Visit
Fri 01/17
Ben Moseley headshot

Machine Learning for Faster Optimization

This talk explores the emerging area of algorithms with predictions, also known as learning-augmented algorithms. These methods incorporate machine-learned predictions into algorithmic design, allowing the algorithms to adapt to input distributions and achieve improved performance in runtime, space, or solution quality. The presentation will highlight recent advances in leveraging predictions to enhance the efficiency of optimization algorithms and dynamic graph algorithms.

A key focus will be on achieving “instance-optimal” performance—where algorithms excel when predictions are accurate—while ensuring graceful degradation when predictions are imperfect. Through examples such as bipartite matching, the talk will demonstrate the transformative potential of this approach to significantly improve algorithmic efficiency.

Speaker Bio

Ben Moseley is an Associate Professor of Operations Research at Carnegie Mellon University (CMU) and a consulting scientist at Relational AI. He earned his Ph.D. from the University of Illinois. His research has been recognized with numerous accolades, including Best Paper Awards at IPDPS (2015), SPAA (2013), and SODA (2010), as well as Oral Presentations at NeurIPS (2021, 2017) and Spotlight Papers at NeurIPS (2023, 2018).

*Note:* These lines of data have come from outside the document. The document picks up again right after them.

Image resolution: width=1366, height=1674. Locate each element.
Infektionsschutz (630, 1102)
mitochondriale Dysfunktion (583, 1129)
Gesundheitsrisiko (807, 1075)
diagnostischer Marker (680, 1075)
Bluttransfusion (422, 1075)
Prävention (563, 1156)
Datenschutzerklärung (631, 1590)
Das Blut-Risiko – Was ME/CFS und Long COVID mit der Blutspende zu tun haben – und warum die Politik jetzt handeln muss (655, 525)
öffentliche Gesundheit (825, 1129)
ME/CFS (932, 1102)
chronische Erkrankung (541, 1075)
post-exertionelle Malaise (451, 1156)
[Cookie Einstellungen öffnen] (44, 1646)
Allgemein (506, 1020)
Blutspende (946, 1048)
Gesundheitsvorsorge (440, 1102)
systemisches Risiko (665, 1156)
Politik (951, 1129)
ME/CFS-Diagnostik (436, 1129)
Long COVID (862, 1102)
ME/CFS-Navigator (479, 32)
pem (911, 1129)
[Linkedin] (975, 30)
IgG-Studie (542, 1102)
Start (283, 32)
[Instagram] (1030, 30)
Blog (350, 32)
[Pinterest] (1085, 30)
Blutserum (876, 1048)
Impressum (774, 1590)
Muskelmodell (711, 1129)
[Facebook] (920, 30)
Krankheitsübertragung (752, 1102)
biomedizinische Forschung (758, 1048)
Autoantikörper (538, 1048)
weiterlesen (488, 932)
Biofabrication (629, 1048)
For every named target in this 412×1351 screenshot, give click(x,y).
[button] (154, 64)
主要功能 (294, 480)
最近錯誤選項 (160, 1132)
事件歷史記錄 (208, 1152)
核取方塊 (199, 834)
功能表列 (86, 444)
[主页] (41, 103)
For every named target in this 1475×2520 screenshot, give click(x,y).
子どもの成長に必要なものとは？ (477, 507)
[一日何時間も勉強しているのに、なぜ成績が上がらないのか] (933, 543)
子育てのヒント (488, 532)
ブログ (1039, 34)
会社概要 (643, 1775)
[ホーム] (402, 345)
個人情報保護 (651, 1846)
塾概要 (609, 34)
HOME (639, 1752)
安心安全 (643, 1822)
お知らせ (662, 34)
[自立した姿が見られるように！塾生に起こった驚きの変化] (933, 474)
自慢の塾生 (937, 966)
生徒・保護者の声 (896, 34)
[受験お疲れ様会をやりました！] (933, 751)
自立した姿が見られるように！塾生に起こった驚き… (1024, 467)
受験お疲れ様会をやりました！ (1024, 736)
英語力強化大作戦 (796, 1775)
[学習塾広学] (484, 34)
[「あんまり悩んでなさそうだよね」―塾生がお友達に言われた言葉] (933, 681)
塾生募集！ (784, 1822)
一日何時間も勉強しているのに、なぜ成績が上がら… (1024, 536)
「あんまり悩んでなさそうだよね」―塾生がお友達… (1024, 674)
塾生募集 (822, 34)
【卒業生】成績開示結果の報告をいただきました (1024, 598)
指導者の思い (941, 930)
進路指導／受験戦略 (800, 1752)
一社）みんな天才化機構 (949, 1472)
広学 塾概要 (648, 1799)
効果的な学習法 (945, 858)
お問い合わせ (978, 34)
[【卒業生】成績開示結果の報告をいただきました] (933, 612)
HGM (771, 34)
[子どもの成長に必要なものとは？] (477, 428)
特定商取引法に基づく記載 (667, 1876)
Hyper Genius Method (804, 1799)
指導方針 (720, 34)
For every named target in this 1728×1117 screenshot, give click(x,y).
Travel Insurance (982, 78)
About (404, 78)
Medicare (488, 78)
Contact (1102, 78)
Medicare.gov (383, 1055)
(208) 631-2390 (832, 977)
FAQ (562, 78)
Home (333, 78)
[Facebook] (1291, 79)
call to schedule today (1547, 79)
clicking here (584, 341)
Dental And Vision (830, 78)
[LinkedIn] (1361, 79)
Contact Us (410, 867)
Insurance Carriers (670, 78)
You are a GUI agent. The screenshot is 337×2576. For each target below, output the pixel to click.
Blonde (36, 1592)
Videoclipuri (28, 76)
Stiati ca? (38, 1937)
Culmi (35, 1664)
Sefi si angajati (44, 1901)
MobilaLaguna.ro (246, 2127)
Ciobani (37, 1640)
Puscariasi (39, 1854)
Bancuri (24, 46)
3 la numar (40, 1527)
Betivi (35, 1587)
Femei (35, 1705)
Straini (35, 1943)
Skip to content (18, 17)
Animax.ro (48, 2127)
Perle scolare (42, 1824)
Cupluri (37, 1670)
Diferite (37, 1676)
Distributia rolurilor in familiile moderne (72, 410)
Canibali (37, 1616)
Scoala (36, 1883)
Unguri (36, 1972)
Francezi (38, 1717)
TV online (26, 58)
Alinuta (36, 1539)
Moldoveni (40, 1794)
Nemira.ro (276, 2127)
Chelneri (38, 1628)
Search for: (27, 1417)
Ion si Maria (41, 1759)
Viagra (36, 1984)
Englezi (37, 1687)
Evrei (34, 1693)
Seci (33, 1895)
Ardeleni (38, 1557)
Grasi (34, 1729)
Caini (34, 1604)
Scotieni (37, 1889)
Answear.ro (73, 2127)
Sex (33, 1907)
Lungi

Ben has been an Area Chair for ICML, ICLR, and NeurIPS annually since 2020 and has served on program committees for leading conferences, including IPCO (2025), SODA (2022, 2018), ESA (2025, 2017), and SPAA (2025, 2024, 2022, 2021, 2016). He was an Associate Editor for IEEE Transactions on Knowledge and Data Engineering (2018-2022) and has been an Associate Editor for Operations Research Letters since 2017.

His achievements include the NSF CAREER Award, two Google Research Faculty Awards, a Yahoo ACE Award, and an Infor Faculty Award. From 2018 to 2024, he held the Carnegie-Bosch Chair. Additionally, he was named a Top 50 Undergraduate Business Professor by Poets and Quants.

Ben’s research spans algorithms, machine learning, and discrete optimization, with a current focus on integrating machine learning robustly into decision-making processes.